Start of DATASET RECORDS

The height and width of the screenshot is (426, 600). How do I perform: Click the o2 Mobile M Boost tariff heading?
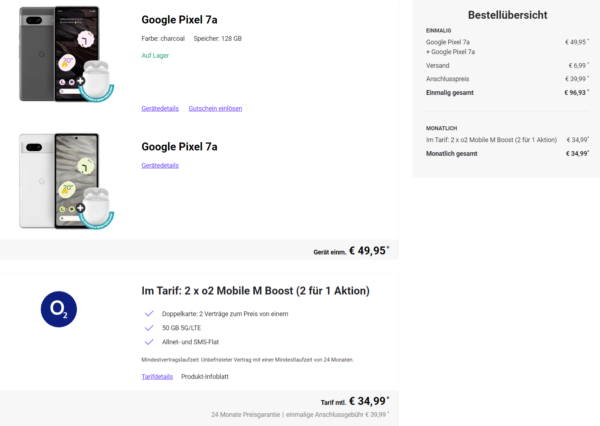255,291
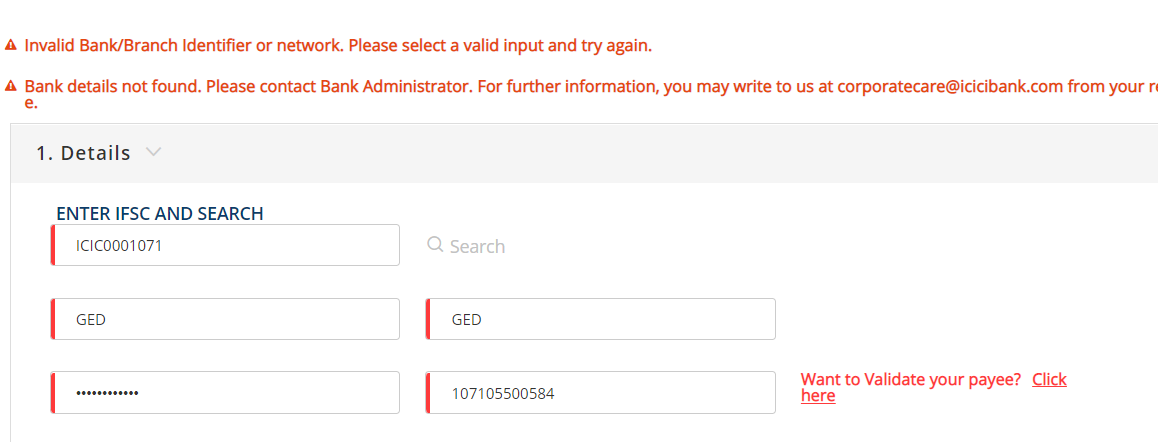Click red required marker on masked field
The width and height of the screenshot is (1158, 442).
52,392
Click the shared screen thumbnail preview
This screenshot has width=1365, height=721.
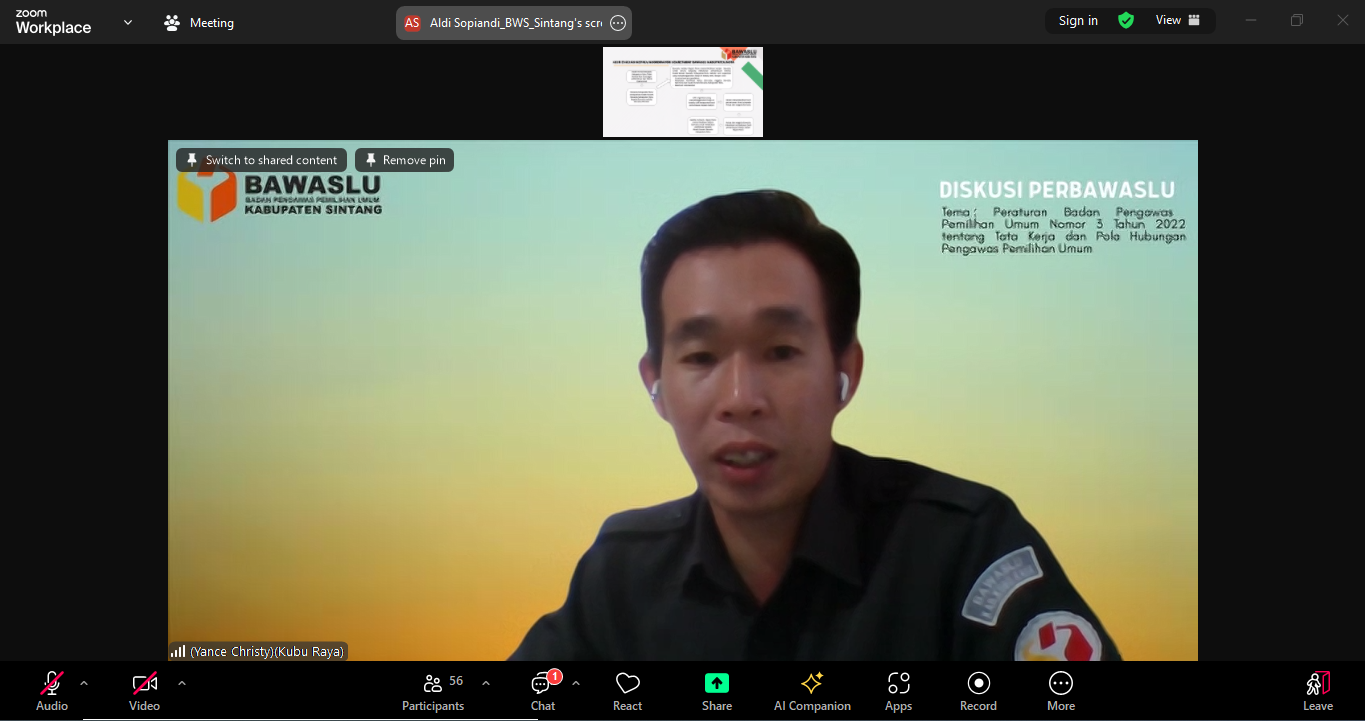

End of DATASET RECORDS

* _PROBLEM STATEMENT_: Print the records above word for word, omitting any picture they contain.

* _SOLUTION TO THE PROBLEM_:
The height and width of the screenshot is (426, 600). How do I perform: Click the o2 Mobile M Boost tariff heading?
255,291
Click red required marker on masked field
The width and height of the screenshot is (1158, 442).
52,392
Click the shared screen thumbnail preview
This screenshot has width=1365, height=721.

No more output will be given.